Kaposiform hemangioendothelioma

Kaposiform hemangioendothelioma is a locally aggressive, semi-malignant tumor which is often associated with a Kasabach-Merritt phenomenon and occurs almost exclusively in childhood (up to 90% of cases manifest themselves in the first year of life). These hemangioendotheliomas are most commonly found in the soft tissues of the extremities, while a small percentage can also develop in body cavities, mainly in the retroperitoneal space. As a rule, the tumors are ill defined, unevenly colored partly violet-blue and partly reddish,  and hard on palpation. Surrounding tissue edema is common. Large lesions can be accompanied by marked thrombocytopenia and disseminated intravascular coagulation. This coagulation disorder can often be corrected by embolization, since surgical removal is usually not possible because of the extent, localization, strong vascularization and concurrent coagulation disorder. A treatment attempt can be made with the m-TOR inhibitor sirolimus as an alternative to traditional chemotherapy.

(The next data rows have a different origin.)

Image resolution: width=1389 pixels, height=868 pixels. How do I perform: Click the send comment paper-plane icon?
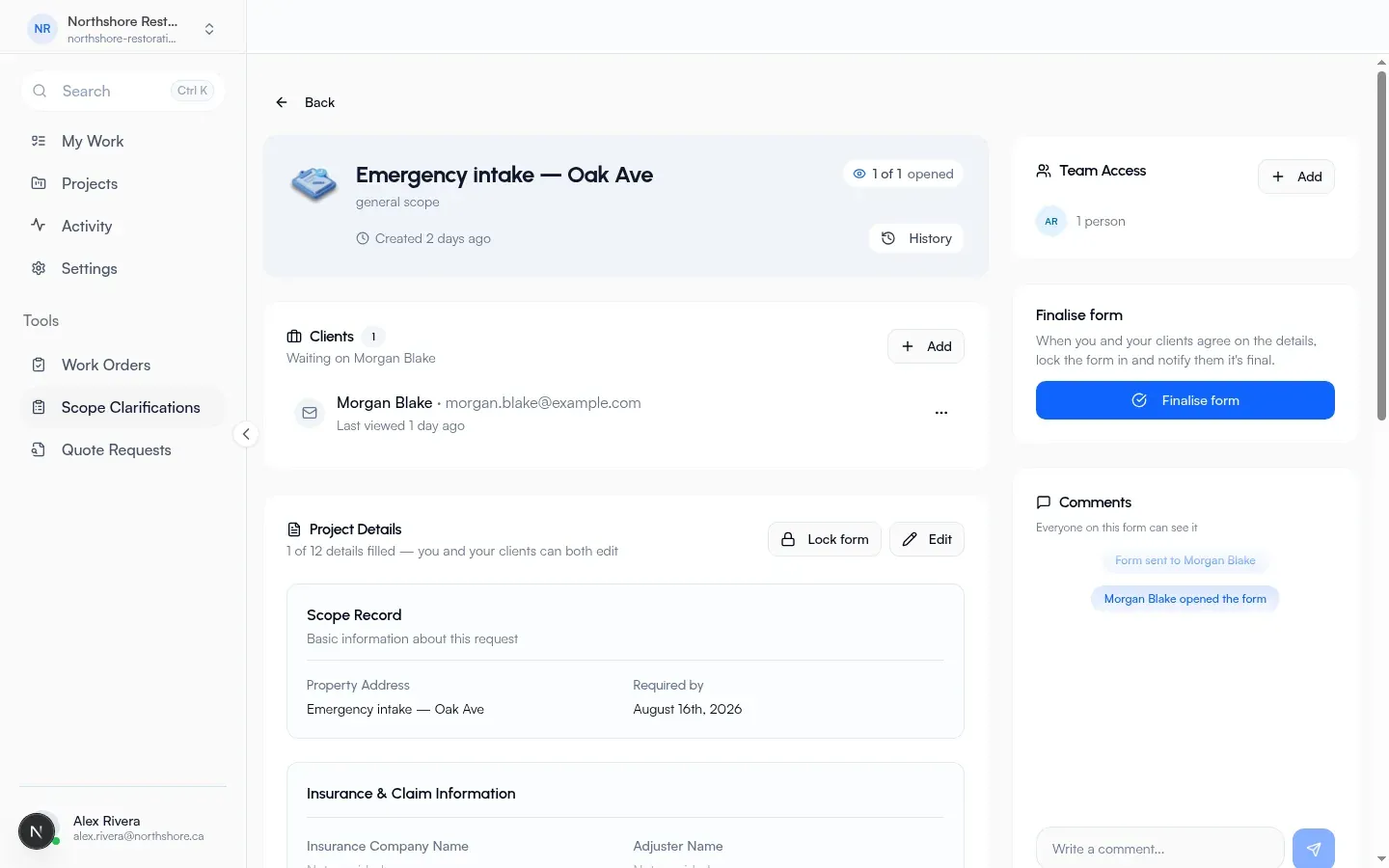1313,849
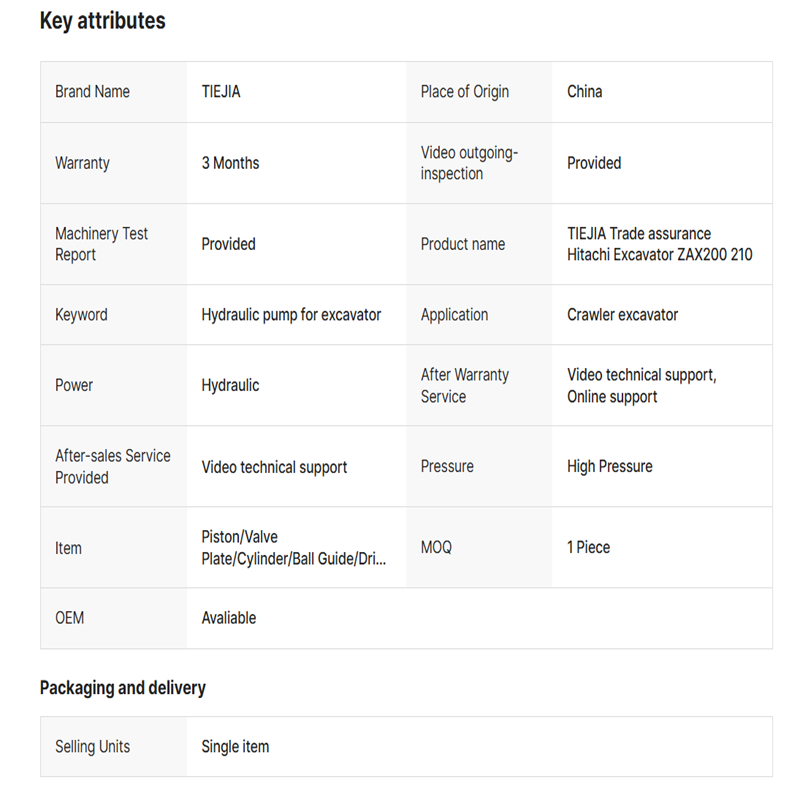This screenshot has height=800, width=800.
Task: Click the China origin value
Action: click(584, 92)
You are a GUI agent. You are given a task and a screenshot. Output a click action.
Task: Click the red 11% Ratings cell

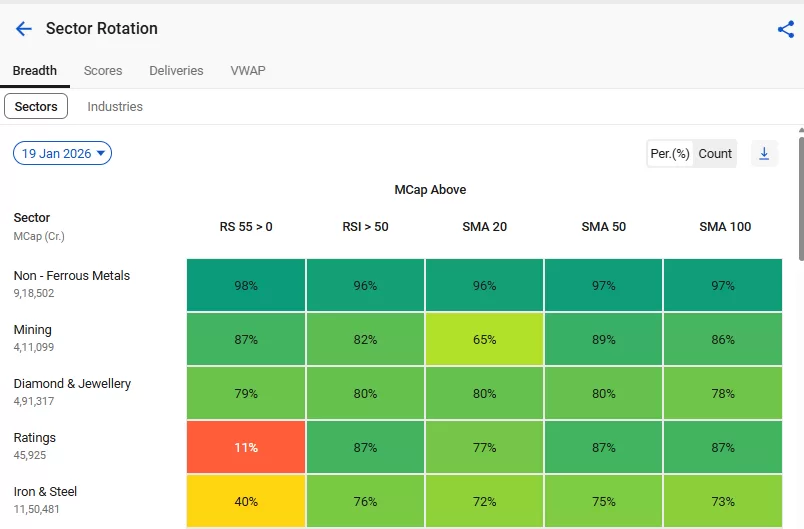(246, 447)
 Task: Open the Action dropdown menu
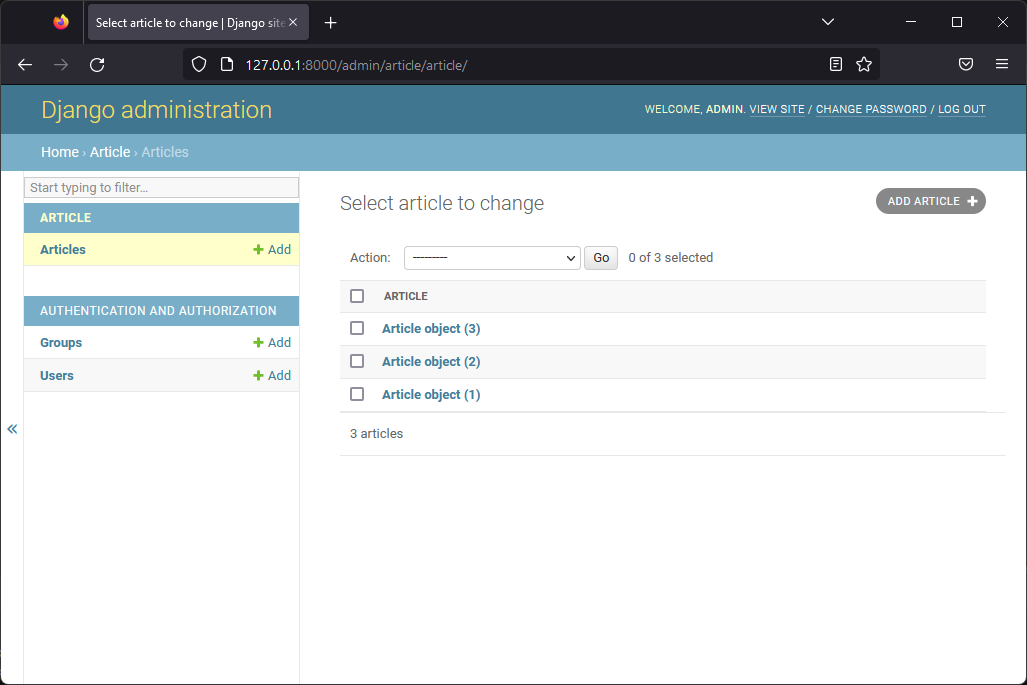coord(492,258)

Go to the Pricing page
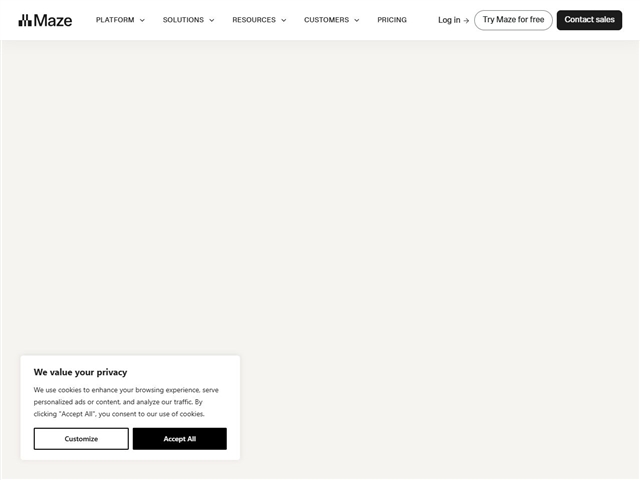pyautogui.click(x=392, y=20)
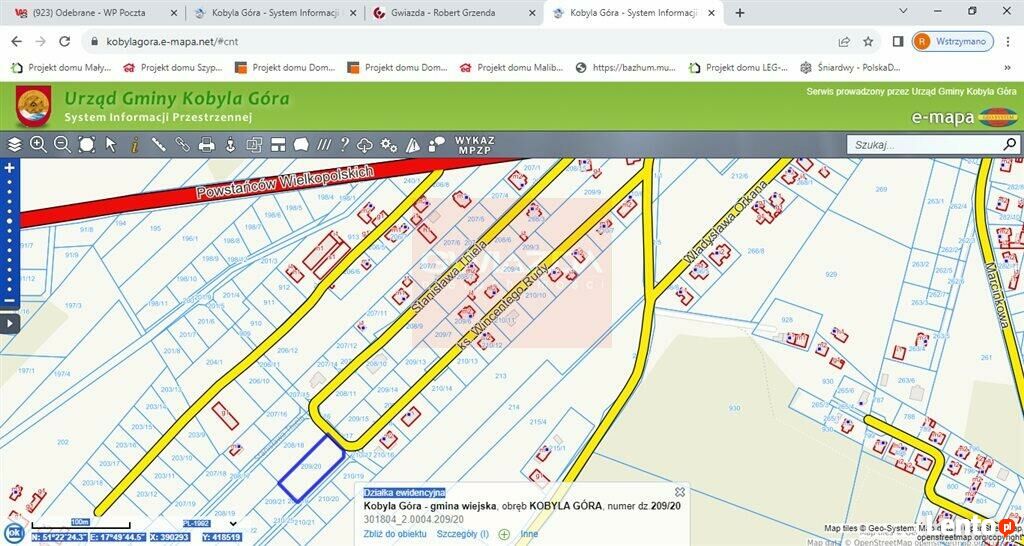
Task: Click the print map icon
Action: (x=206, y=144)
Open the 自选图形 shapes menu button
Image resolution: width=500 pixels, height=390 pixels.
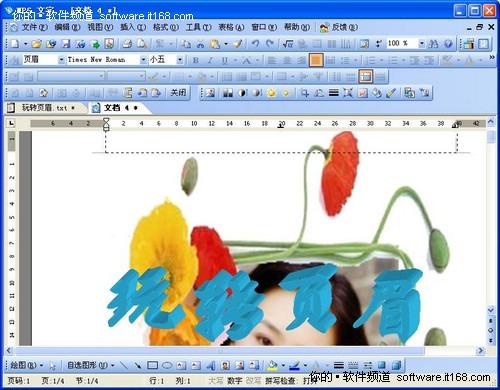91,366
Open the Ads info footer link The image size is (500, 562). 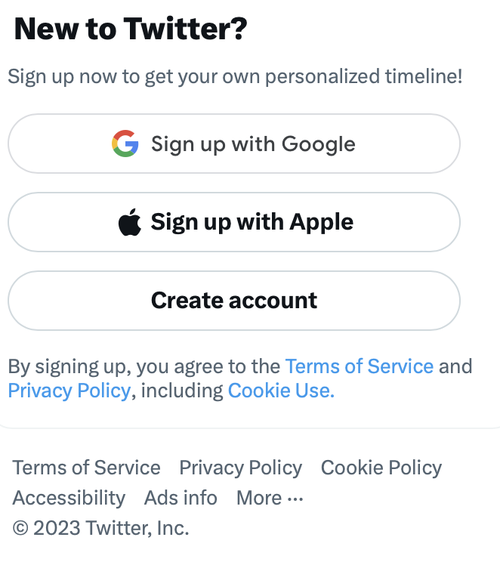pos(181,498)
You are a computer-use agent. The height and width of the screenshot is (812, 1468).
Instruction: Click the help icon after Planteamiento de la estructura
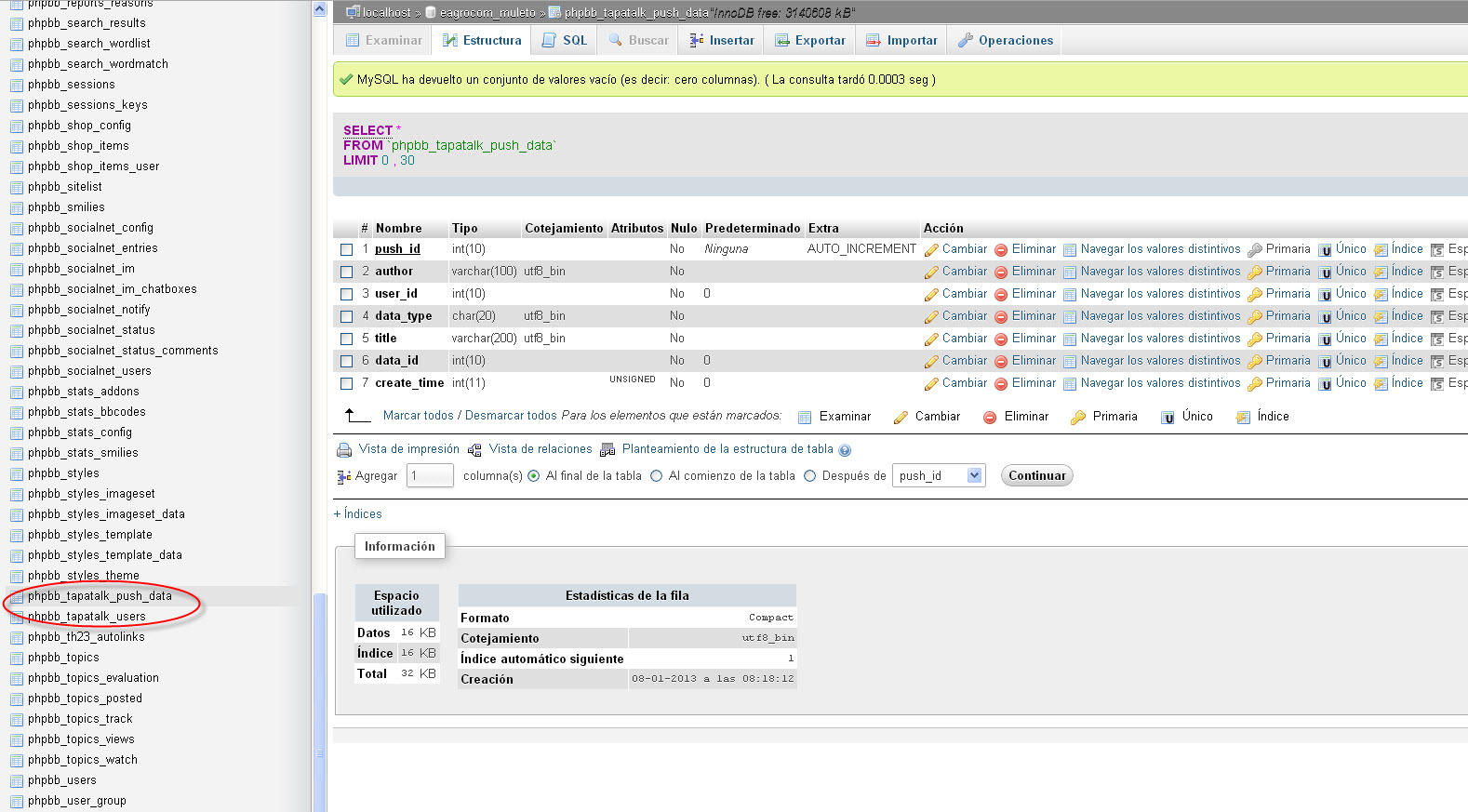[845, 450]
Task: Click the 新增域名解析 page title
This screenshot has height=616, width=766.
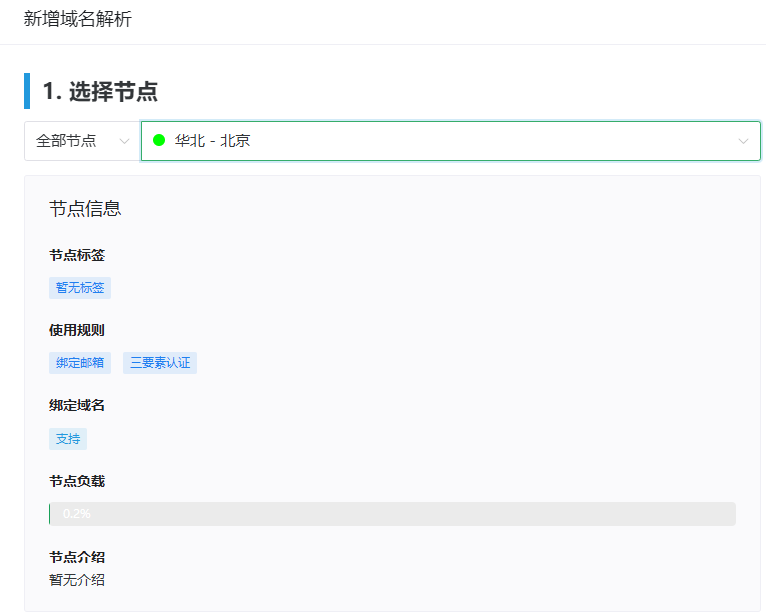Action: 77,19
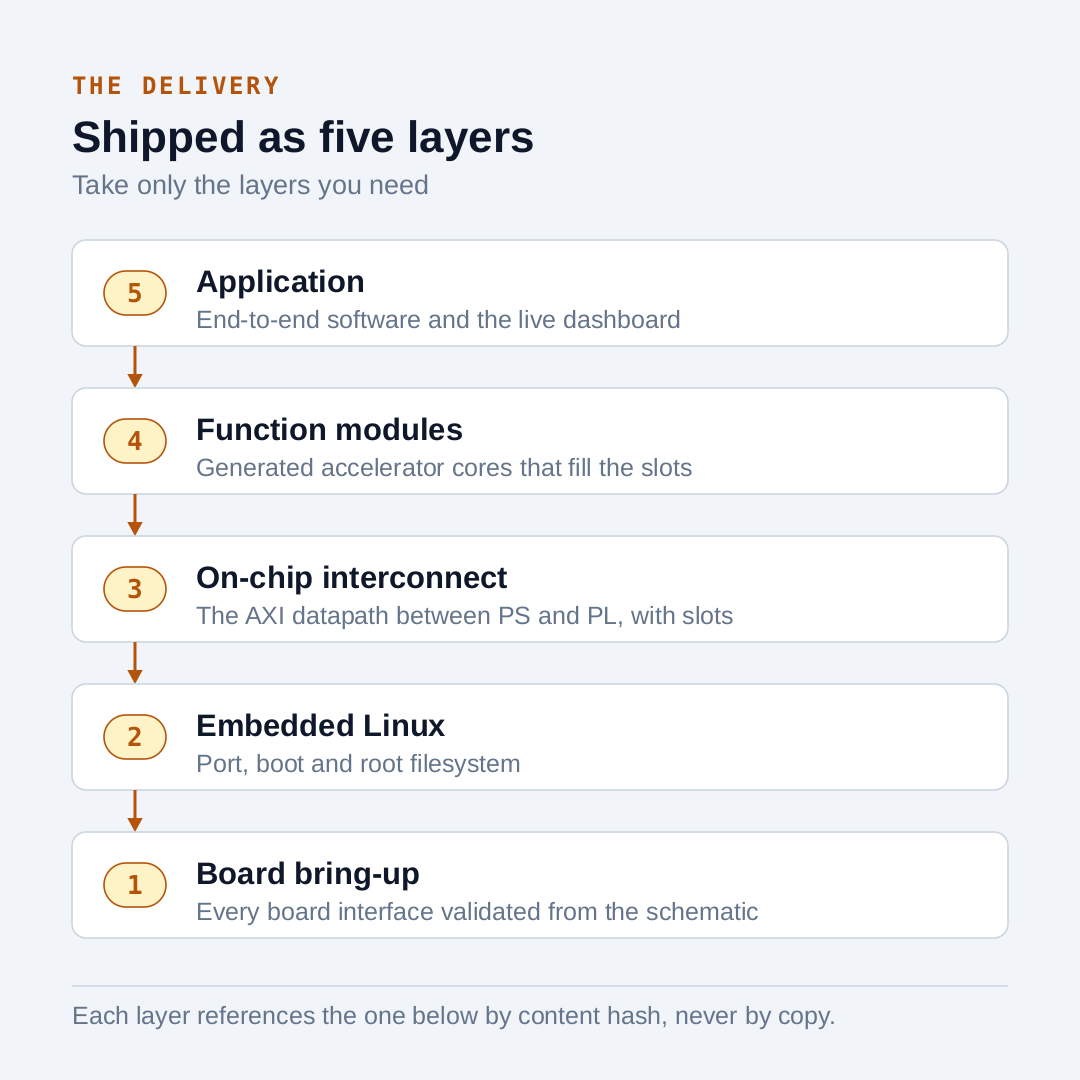Select the Function modules title
This screenshot has width=1080, height=1080.
pos(329,430)
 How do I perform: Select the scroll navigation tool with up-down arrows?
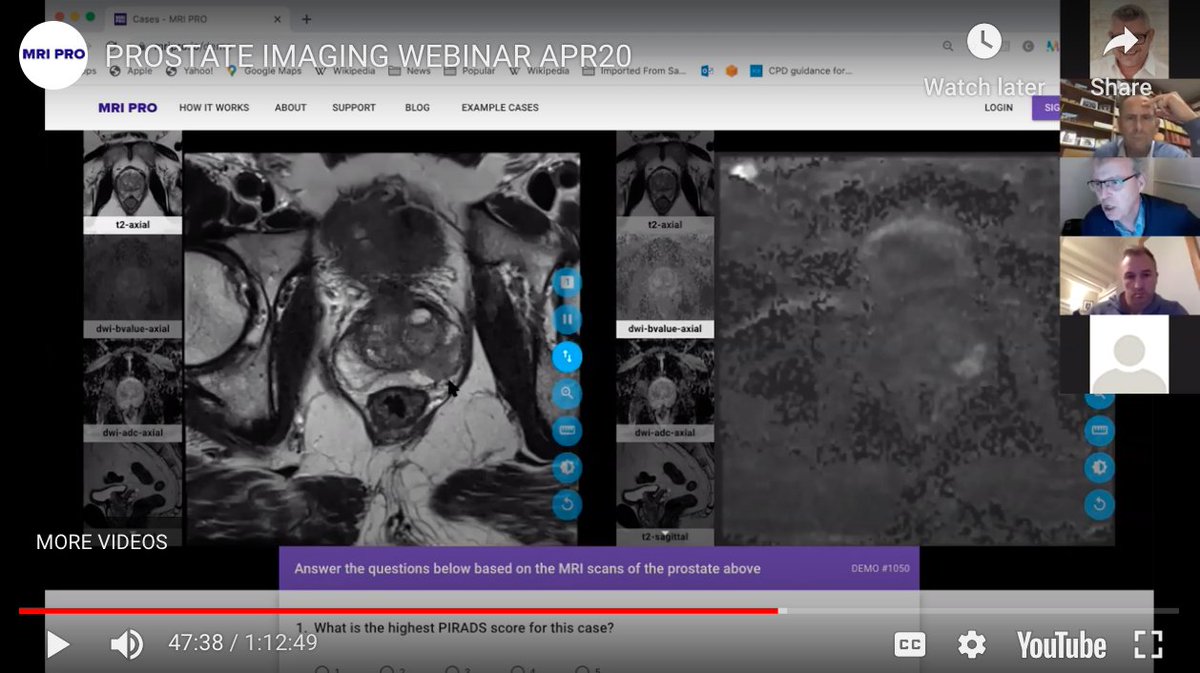pyautogui.click(x=566, y=356)
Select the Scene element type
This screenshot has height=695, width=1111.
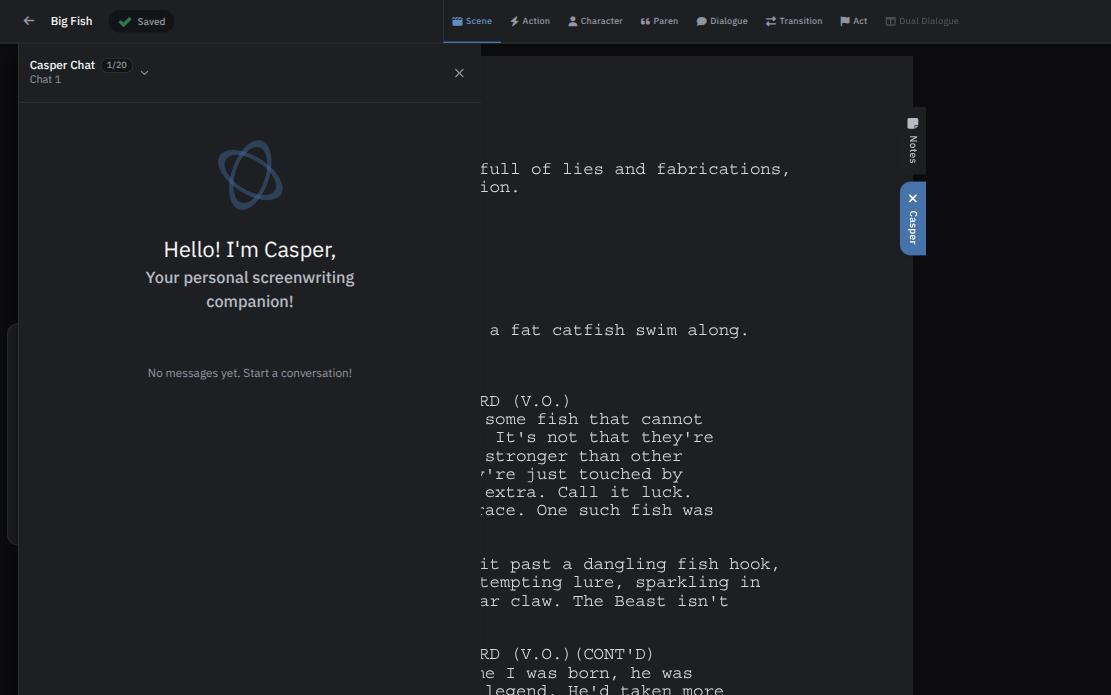[x=472, y=21]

Histologically the tumors consist of irregular vascular nodules, which diffusely infiltrate the soft tissue (“cannon-ball” fashion) and are occasionally accompanied by stromal desmoplasia. Within the tumor, areas are found that resemble a hemangioma as well as a Kaposi’s sarcoma. A key characteristic is the formation of glomeruloid structures consisting of very dense, CD31-positive capillaries with actin-positive pericytes. Fibrin thrombi are frequently found here.